Élise Demilien propose, elle, un texte hybride, entre fiction et essai. Elle imagine des archives fictives pour interroger la mémoire collective. Son livre, construit comme un cabinet de curiosités, mêle photographies, documents apocryphes et récits fragmentaires.

La démarche est originale : il s'agit moins de raconter une histoire que de créer des résonances. Demilien joue avec les codes de l'archive pour mieux déconstruire les récits officiels. Un travail stimulant qui bouscule nos habitudes de lecture.

Pierre Chesnot : la guerre à l'épreuve de l'écriture

Pierre Chesnot, ancien correspondant de guerre, livre un essai percutant sur la représentation des conflits. Fort de son expérience, il analyse comment les mots et les images façonnent notre perception des guerres contemporaines. Il dénonce notamment « l'écran de fumée » des discours médiatiques.
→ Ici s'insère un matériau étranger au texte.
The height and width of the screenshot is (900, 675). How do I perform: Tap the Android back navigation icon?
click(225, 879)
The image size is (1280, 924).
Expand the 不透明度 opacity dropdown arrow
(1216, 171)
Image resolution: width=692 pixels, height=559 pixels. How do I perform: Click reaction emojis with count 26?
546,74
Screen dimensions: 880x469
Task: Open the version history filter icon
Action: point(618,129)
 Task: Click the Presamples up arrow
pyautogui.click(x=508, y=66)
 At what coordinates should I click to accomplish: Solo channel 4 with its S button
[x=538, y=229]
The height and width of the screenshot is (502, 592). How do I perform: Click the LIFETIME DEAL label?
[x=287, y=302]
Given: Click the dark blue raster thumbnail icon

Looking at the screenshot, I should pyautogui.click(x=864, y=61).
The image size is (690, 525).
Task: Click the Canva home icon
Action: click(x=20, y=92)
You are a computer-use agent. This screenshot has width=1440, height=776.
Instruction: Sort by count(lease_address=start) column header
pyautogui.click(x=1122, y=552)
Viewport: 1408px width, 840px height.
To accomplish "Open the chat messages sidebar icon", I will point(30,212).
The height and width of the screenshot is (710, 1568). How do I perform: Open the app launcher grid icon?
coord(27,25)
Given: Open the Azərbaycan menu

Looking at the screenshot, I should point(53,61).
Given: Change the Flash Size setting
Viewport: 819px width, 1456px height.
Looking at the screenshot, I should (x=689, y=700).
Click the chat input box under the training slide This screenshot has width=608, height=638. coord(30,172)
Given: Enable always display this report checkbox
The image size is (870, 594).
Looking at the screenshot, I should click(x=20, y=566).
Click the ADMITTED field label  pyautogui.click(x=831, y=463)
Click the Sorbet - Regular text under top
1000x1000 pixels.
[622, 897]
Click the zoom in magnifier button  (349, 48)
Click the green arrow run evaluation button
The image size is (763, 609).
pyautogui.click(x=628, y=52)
Son texte, nourri de nombreux exemples, interroge la responsabilité des écrivains et des journalistes. Chesnot plaide pour une écriture plus honnête, plus à hauteur d'homme. Un livre nécessaire à l'heure où les conflits se banalisent dans nos écrans.

Des œuvres complémentaires

Ces trois livres, bien que très différents, se répondent. Ils témoignent tous d'une même exigence : rendre compte du réel sans le trahir. Le roman d'Aust, les archives inventées de Demilien, l'essai de Chesnot : trois manières de faire face aux frictions du monde.

Pour les lecteurs en quête de sens, ces ouvrages offrent des pistes de réflexion stimulantes. Ils confirment, si besoin était, que la littérature reste un espace privilégié pour penser le politique et l'humain.